Daniel Yeboah in his home studio. (Photo by Eloise Apple)
Yeboah has lived in Chicago since 1997, when he arrived in America as a drummer on tour with reggae band Super High Kings. After the tour, he decided to stay in America and has worked in Sargent Dining Hall at Northwestern for 22 years, simultaneously producing and performing reggae music.
Throughout the week, Yeboah balances music, work and fatherhood. On work days, he wakes up at 4 a.m. to start his shift, ensuring that the beverage machines are functioning, food is stocked and desserts are cut. He also arranges picking up his children from school with his wife Sara. When the chance to perform a gig presents itself, Yeboah weighs whether or not he should take time off of work.

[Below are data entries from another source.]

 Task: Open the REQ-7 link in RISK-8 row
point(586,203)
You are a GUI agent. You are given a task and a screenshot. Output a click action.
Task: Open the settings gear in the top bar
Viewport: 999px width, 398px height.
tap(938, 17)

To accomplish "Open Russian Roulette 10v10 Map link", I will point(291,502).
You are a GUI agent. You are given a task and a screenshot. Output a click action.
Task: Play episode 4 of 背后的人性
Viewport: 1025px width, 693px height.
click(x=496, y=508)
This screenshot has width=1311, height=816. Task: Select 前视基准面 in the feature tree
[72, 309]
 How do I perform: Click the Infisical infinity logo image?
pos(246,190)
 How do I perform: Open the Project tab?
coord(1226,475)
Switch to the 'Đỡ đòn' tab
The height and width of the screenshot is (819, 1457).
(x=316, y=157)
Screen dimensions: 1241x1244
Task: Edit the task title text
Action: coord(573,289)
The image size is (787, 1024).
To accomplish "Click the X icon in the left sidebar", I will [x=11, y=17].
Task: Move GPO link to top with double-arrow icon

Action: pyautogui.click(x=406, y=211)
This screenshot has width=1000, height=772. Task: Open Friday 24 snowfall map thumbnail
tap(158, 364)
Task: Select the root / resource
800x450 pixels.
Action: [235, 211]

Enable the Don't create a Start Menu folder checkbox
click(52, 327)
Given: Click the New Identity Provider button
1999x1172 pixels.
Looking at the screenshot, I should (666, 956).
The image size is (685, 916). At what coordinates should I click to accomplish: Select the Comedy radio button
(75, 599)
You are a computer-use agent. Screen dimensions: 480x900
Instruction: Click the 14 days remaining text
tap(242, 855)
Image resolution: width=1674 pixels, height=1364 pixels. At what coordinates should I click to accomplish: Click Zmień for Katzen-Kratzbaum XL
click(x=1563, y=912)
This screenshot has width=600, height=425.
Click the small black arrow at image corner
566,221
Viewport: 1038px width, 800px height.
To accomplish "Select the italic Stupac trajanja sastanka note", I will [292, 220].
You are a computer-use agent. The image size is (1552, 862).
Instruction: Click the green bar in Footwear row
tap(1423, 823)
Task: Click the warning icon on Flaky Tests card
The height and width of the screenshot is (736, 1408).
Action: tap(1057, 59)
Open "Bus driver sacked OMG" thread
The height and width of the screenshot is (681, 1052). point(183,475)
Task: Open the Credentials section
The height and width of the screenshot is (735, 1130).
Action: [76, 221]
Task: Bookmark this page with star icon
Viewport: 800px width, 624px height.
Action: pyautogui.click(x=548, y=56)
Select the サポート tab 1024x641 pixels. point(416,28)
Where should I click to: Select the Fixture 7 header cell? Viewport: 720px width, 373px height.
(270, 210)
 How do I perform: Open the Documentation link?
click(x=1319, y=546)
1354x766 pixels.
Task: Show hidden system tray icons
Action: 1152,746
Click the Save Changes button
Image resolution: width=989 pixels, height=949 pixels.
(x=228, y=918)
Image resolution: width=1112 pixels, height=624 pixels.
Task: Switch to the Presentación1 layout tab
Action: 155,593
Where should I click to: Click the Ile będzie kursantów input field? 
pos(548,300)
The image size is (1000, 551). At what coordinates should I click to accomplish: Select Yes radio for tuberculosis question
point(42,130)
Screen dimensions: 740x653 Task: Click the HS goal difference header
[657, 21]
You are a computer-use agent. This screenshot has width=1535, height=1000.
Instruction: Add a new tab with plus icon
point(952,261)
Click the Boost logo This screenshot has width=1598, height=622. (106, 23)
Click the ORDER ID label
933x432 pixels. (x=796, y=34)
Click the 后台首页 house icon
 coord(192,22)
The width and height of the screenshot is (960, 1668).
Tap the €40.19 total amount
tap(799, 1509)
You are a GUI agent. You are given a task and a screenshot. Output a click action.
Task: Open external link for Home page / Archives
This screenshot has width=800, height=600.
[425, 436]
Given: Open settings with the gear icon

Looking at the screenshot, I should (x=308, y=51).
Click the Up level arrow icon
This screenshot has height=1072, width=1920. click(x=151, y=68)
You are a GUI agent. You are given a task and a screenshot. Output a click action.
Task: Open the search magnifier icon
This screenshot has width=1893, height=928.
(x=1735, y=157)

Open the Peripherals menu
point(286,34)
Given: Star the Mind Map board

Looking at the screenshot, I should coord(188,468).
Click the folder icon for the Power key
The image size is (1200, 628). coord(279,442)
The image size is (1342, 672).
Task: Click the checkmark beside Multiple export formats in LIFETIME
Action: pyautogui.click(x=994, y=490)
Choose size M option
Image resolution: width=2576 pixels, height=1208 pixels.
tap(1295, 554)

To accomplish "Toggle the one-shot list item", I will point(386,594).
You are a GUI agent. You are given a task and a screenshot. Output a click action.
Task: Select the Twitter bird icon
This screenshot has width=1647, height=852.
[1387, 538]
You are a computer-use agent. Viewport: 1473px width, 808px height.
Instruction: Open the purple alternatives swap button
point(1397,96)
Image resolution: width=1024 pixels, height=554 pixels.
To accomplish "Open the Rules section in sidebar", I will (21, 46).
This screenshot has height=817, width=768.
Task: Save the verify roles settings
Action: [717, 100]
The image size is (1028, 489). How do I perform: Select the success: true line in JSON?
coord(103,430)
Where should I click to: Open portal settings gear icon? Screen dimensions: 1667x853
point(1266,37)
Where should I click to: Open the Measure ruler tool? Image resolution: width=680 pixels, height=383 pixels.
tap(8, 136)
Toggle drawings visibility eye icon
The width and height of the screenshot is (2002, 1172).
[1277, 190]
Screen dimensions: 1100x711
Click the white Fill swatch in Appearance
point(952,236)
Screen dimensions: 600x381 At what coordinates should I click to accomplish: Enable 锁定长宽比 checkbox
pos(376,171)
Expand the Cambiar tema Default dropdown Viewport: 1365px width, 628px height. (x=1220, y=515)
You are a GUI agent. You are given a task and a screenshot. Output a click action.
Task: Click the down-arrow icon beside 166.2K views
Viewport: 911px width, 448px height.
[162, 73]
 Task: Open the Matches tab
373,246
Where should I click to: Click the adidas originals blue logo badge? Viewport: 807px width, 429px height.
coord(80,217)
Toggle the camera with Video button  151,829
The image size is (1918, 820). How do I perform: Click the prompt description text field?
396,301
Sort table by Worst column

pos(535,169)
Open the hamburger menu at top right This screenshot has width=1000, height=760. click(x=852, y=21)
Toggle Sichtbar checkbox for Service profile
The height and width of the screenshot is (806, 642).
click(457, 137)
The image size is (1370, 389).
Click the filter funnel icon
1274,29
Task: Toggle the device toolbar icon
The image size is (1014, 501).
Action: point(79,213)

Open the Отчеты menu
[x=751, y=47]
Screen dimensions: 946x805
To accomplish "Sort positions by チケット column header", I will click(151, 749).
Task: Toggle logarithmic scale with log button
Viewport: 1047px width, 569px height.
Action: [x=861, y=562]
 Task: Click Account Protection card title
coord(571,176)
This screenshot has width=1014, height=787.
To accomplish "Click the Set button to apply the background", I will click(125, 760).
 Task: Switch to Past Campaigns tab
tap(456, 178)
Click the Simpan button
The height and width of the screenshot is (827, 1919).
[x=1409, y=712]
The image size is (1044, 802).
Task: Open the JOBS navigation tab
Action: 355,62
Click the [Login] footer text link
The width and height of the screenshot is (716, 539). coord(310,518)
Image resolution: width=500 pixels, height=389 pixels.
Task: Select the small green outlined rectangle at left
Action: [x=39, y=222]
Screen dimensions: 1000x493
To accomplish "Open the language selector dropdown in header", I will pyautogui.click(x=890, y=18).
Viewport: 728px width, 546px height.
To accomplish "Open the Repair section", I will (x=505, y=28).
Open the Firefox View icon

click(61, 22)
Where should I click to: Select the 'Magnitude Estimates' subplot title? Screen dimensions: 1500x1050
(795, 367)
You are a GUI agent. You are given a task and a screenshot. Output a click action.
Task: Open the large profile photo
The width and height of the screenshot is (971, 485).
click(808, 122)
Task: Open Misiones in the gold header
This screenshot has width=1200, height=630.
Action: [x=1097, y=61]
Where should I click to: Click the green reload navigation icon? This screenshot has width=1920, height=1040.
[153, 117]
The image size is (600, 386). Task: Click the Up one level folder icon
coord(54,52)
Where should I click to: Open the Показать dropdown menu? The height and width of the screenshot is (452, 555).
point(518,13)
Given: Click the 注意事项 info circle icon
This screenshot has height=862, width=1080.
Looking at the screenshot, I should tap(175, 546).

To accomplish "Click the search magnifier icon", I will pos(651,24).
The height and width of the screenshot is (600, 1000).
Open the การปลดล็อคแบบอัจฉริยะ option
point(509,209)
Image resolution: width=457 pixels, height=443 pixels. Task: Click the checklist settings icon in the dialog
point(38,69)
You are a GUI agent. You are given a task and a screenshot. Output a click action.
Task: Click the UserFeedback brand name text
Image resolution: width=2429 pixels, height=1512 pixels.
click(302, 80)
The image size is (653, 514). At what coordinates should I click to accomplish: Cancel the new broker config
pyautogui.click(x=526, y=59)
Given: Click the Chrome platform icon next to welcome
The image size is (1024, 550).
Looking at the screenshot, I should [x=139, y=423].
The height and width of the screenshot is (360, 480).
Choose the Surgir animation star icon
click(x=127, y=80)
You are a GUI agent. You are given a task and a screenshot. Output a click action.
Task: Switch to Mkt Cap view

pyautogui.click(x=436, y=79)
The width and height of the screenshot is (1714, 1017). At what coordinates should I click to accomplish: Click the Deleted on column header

"It's no joke — I am there on time, I don't run late, I don't call off. I take my job seriously and do what I gotta do,” Yeboah says. "If someone needs me to perform, it's a choice. I need to make a decision. If I'm working that day, I can use my sick hours or give up vacation days depending on how much I make out of the gig."
As a child, Yeboah would walk around his hometown in Koforidua, Ghana, mesmerized by the sounds of his environment. The chirps of birds and the clamor of pedestrians formed the background melody of his neighborhood. In church, he taught himself to play the drums and was eventually hired to play every Sunday. This start in the music industry propelled Yeboah into the Ghanaian reggae scene. For several years, he performed in different bands across the country.
Yeboah produces all his reggae music from his studio where he is accompanied by his many instruments.
After traveling across Europe and Africa with the reggae band Super High Kings, Yeboah was one of the band members who decided to stay in the U.S. following their split in 1997. That same year, Yeboah and four other band members came to Chicago with an offer from a church called Christ Oasis to perform every Sunday.
"I thank God for America and Chicago,” Yeboah says. “They gave me a lot of stuff Ghana never gave me."
In America, Yeboah was able to develop his music career and make money to support his family back home. A year after arriving in Chicago, he decided to get a second job at Northwestern and eventually moved his kids from Ghana to America for a better education. He also helps financially support his father and older siblings back home.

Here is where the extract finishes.